O Vale do Jequitinhonha, região que concentra algumas das maiores reservas brasileiras de minerais estratégicos, deve receber um novo aporte internacional. A mineradora canadense Spark Energy Minerals assinou nesta quarta-feira (17) um protocolo de intenções com o Governo de Minas para investir R$ 150 milhões no Projeto Arapaima, voltado à pesquisa e futura exploração de lítio, terras raras, gálio e outros minerais considerados essenciais para a transição energética e a indústria de alta tecnologia.
O acordo foi formalizado durante a abertura do 3º Brazil Lithium & Critical Minerals Summit 2026, realizado em Belo Horizonte. O encontro reúne representantes de governos, empresas e investidores de diversos países para discutir oportunidades de negócios em um mercado que ganha importância com o avanço da eletrificação, da produção de baterias e das tecnologias voltadas à economia de baixo carbono.
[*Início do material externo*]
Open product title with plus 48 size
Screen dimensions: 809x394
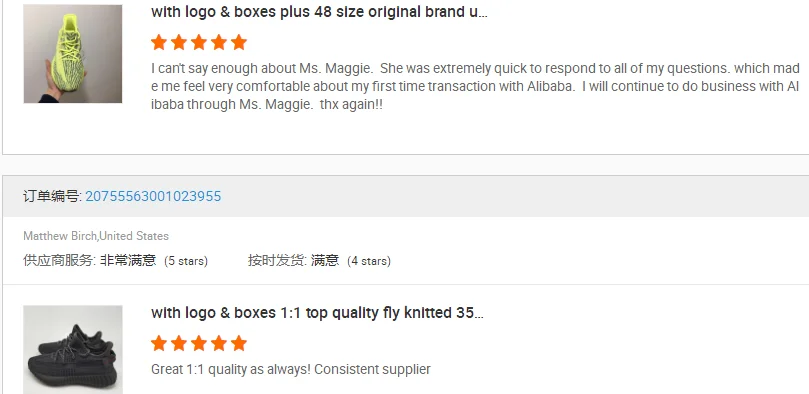[x=319, y=12]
Segundo o protocolo, o investimento deverá gerar cerca de 100 empregos diretos na região e impulsionar uma nova etapa de pesquisas geológicas no Vale do Lítio, área que vem atraindo empresas nacionais e estrangeiras interessadas na exploração de minerais críticos.
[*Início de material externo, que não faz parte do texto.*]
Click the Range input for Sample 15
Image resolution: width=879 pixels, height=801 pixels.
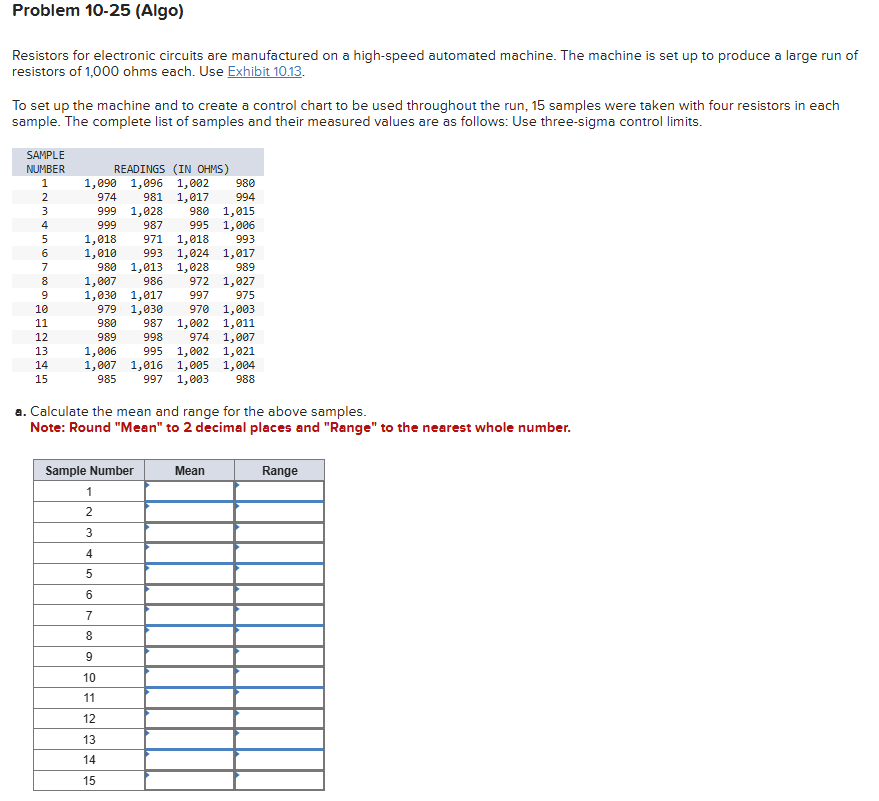pos(279,780)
O Projeto Arapaima prevê estudos para identificar e desenvolver jazidas de lítio, terras raras e gálio — matérias-primas utilizadas na fabricação de baterias para veículos elétricos, equipamentos eletrônicos, sistemas de armazenamento de energia e aplicações na indústria de defesa.
O cronograma contempla, nos próximos anos, etapas de pesquisa mineral, estudos de viabilidade econômica, licenciamento ambiental e captação de recursos. Caso todas as fases sejam concluídas conforme o planejamento, a expectativa é que a produção mineral tenha início em 2030.
A assinatura do memorando ocorre em um momento de crescente disputa internacional por minerais considerados estratégicos para a segurança energética e tecnológica. Nesse cenário, Minas Gerais tem ampliado sua presença no mapa global de investimentos do setor, especialmente no Vale do Jequitinhonha, onde a exploração de lítio impulsionou uma nova dinâmica econômica nos últimos anos.
Para o governo estadual, a chegada de novos empreendimentos fortalece a posição de Minas como fornecedor de insumos para cadeias industriais ligadas à mobilidade elétrica, energias renováveis e tecnologia de ponta, além de ampliar as perspectivas de geração de emprego e renda no interior do estado.
Com sede em Vancouver, no Canadá, a Spark Energy Minerals mantém operação brasileira em Belo Horizonte e controla mais de 91 mil hectares de direitos minerários no Vale do Lítio. A empresa afirma possuir um dos maiores conjuntos contínuos de áreas destinadas à pesquisa de minerais críticos na região, considerada uma das mais promissoras do mundo para esse tipo de exploração.